Thursday 26 November 2009

Living In Oklahoma

Censorship is a parasite.

It eats away at all forms of free expression, regardless of the medium used as a conduit.

Supporters of censorship, often governments and organizations, like religious and parent groups, who volunteer as unofficial "morality police," want power and control. They may not admit it (and may not even realize it), but that's what they want.

To those people, opposing views and opinions are seen as threats. Those types of thoughts, if expressed, may evoke others to think critically. As such, the influence and power of those groups become unstable.

In the case of governments, the issue is quite "cut 'n dry" when considering places like North Korea and China, but censorship can be seen in places like Canada, too.

What the Canadian Human Rights Commission does and investigates can be seen as poster boy examples. Based on their track record, the government organization appears to be firmly opposed to freedom of expression.

In the case of religious organizations, parent groups, or other types of self-declared morality police, many examples could be mentioned.

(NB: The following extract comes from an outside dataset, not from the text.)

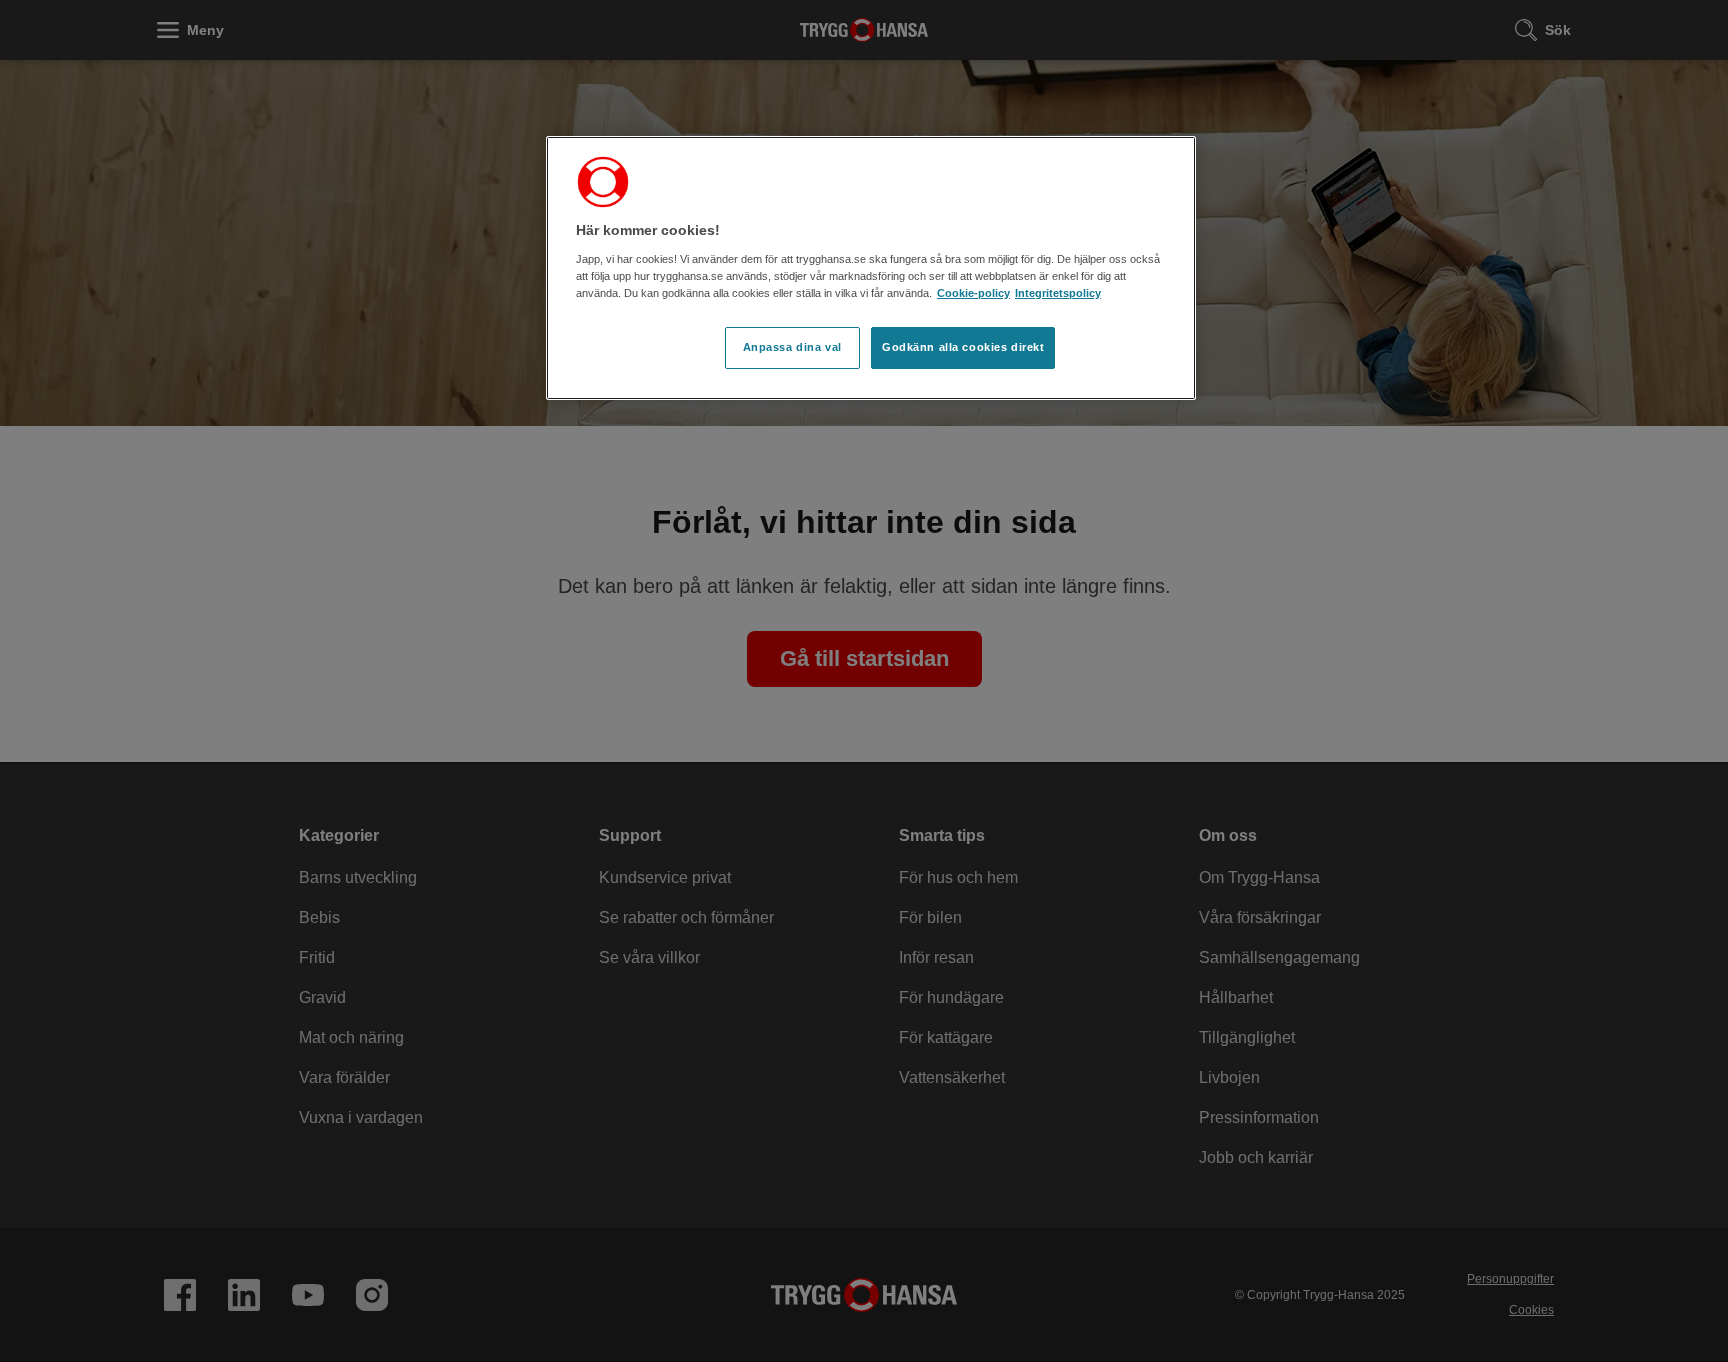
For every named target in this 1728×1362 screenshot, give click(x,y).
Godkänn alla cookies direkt (963, 347)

The international easy targets to bring up are certainly Islamic extremist groups, like the Taliban, but other religious groups support censorship, too.

A good example in recent years was the Danish Mohammed comic strip panel controversy. It managed to generate riots and death threats aimed at publications that printed it.

It would appear that some people couldn't take a joke.

On a more local level, remember a few months back when Marilyn Manson performed in Moncton, New Brunswick?

The public opinion pages of the local English language newspaper were loaded with letters telling readers that the singer's performance would send everyone, attending or not, to Hell.

Some people, because they popped-out children, believe that they must indirectly censor things to protect their offspring. They may not have the power to censor but are loud enough to influence politicians (or others) to do their bidding.

That's why video games have ratings preventing 16-year-olds from buying some of them.

Perhaps, the problem lies with some parents that don't know the difference between reality and fantasy?

By now, I'm sure many readers are wondering why I'm writing about such concepts and issues.

This week's book, The Complete Iron Devil, by legendary writer and illustrator Frank Thorne, contains material that was at the center of an obscenity case brought on by prosecutors with nothing better to do.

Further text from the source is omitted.